──────── Input rows ────────

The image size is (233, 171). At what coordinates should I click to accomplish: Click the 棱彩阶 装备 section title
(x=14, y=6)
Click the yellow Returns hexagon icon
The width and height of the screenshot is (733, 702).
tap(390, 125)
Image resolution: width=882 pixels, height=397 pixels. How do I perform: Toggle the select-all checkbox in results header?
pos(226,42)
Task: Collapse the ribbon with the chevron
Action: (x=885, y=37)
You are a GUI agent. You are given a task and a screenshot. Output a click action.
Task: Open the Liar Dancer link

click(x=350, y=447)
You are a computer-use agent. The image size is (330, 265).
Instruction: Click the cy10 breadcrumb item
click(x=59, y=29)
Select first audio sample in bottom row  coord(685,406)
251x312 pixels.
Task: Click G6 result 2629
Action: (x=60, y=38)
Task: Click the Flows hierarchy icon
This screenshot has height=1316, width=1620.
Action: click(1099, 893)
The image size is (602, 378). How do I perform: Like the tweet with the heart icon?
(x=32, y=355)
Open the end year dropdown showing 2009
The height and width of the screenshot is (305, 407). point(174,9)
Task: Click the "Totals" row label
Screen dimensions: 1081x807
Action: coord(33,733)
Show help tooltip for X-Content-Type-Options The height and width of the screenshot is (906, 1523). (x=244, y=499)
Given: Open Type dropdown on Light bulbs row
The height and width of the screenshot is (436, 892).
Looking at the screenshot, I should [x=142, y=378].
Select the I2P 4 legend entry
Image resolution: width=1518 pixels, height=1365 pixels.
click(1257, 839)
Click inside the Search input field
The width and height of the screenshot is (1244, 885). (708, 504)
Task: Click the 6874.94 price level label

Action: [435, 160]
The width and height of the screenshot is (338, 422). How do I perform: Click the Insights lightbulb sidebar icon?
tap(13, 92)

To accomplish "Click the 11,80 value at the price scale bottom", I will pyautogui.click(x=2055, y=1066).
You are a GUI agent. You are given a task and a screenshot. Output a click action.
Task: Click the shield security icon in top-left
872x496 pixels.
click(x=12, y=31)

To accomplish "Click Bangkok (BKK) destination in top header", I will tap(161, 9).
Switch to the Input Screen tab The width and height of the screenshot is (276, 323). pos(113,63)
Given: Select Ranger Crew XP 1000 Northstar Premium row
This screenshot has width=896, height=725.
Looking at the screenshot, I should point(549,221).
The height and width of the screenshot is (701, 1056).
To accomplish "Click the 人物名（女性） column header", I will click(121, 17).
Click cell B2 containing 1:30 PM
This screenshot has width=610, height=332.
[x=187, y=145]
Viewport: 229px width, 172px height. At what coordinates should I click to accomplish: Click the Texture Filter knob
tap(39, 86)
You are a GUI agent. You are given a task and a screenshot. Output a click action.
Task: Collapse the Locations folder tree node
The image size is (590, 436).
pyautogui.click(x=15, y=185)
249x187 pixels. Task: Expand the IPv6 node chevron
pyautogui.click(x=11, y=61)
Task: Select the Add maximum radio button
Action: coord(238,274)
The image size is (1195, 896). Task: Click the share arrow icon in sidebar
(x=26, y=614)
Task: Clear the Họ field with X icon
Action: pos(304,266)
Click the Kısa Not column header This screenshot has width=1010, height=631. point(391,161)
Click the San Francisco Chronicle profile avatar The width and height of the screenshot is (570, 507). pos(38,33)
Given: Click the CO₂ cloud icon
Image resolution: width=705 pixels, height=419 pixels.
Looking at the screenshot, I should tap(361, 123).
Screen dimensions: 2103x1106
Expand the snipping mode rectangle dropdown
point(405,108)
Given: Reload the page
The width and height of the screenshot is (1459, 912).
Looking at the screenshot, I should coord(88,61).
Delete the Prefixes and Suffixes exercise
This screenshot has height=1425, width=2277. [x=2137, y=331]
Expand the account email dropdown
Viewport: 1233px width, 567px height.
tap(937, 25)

────────

Short task: Format every line of the listing above as a JSON list of strings, one string per line, leaving out blank lines.

Answer to the exercise:
[
  "The image size is (233, 171). At what coordinates should I click to accomplish: Click the 棱彩阶 装备 section title",
  "(x=14, y=6)",
  "Click the yellow Returns hexagon icon",
  "The width and height of the screenshot is (733, 702).",
  "tap(390, 125)",
  "Image resolution: width=882 pixels, height=397 pixels. How do I perform: Toggle the select-all checkbox in results header?",
  "pos(226,42)",
  "Task: Collapse the ribbon with the chevron",
  "Action: (x=885, y=37)",
  "You are a GUI agent. You are given a task and a screenshot. Output a click action.",
  "Task: Open the Liar Dancer link",
  "click(x=350, y=447)",
  "You are a computer-use agent. The image size is (330, 265).",
  "Instruction: Click the cy10 breadcrumb item",
  "click(x=59, y=29)",
  "Select first audio sample in bottom row  coord(685,406)",
  "251x312 pixels.",
  "Task: Click G6 result 2629",
  "Action: (x=60, y=38)",
  "Task: Click the Flows hierarchy icon",
  "This screenshot has height=1316, width=1620.",
  "Action: click(1099, 893)",
  "The image size is (602, 378). How do I perform: Like the tweet with the heart icon?",
  "(x=32, y=355)",
  "Open the end year dropdown showing 2009",
  "The height and width of the screenshot is (305, 407). point(174,9)",
  "Task: Click the \"Totals\" row label",
  "Screen dimensions: 1081x807",
  "Action: coord(33,733)",
  "Show help tooltip for X-Content-Type-Options The height and width of the screenshot is (906, 1523). (x=244, y=499)",
  "Given: Open Type dropdown on Light bulbs row",
  "The height and width of the screenshot is (436, 892).",
  "Looking at the screenshot, I should [x=142, y=378].",
  "Select the I2P 4 legend entry",
  "Image resolution: width=1518 pixels, height=1365 pixels.",
  "click(1257, 839)",
  "Click inside the Search input field",
  "The width and height of the screenshot is (1244, 885). (708, 504)",
  "Task: Click the 6874.94 price level label",
  "Action: [435, 160]",
  "The width and height of the screenshot is (338, 422). How do I perform: Click the Insights lightbulb sidebar icon?",
  "tap(13, 92)",
  "To accomplish \"Click the 11,80 value at the price scale bottom\", I will pyautogui.click(x=2055, y=1066).",
  "You are a GUI agent. You are given a task and a screenshot. Output a click action.",
  "Task: Click the shield security icon in top-left",
  "872x496 pixels.",
  "click(x=12, y=31)",
  "To accomplish \"Click Bangkok (BKK) destination in top header\", I will tap(161, 9).",
  "Switch to the Input Screen tab The width and height of the screenshot is (276, 323). pos(113,63)",
  "Given: Select Ranger Crew XP 1000 Northstar Premium row",
  "This screenshot has width=896, height=725.",
  "Looking at the screenshot, I should point(549,221).",
  "The height and width of the screenshot is (701, 1056).",
  "To accomplish \"Click the 人物名（女性） column header\", I will click(121, 17).",
  "Click cell B2 containing 1:30 PM",
  "This screenshot has width=610, height=332.",
  "[x=187, y=145]",
  "Viewport: 229px width, 172px height. At what coordinates should I click to accomplish: Click the Texture Filter knob",
  "tap(39, 86)",
  "You are a GUI agent. You are given a task and a screenshot. Output a click action.",
  "Task: Collapse the Locations folder tree node",
  "The image size is (590, 436).",
  "pyautogui.click(x=15, y=185)",
  "249x187 pixels. Task: Expand the IPv6 node chevron",
  "pyautogui.click(x=11, y=61)",
  "Task: Select the Add maximum radio button",
  "Action: coord(238,274)",
  "The image size is (1195, 896). Task: Click the share arrow icon in sidebar",
  "(x=26, y=614)",
  "Task: Clear the Họ field with X icon",
  "Action: pos(304,266)",
  "Click the Kısa Not column header This screenshot has width=1010, height=631. point(391,161)",
  "Click the San Francisco Chronicle profile avatar The width and height of the screenshot is (570, 507). pos(38,33)",
  "Given: Click the CO₂ cloud icon",
  "Image resolution: width=705 pixels, height=419 pixels.",
  "Looking at the screenshot, I should tap(361, 123).",
  "Screen dimensions: 2103x1106",
  "Expand the snipping mode rectangle dropdown",
  "point(405,108)",
  "Given: Reload the page",
  "The width and height of the screenshot is (1459, 912).",
  "Looking at the screenshot, I should coord(88,61).",
  "Delete the Prefixes and Suffixes exercise",
  "This screenshot has height=1425, width=2277. [x=2137, y=331]",
  "Expand the account email dropdown",
  "Viewport: 1233px width, 567px height.",
  "tap(937, 25)"
]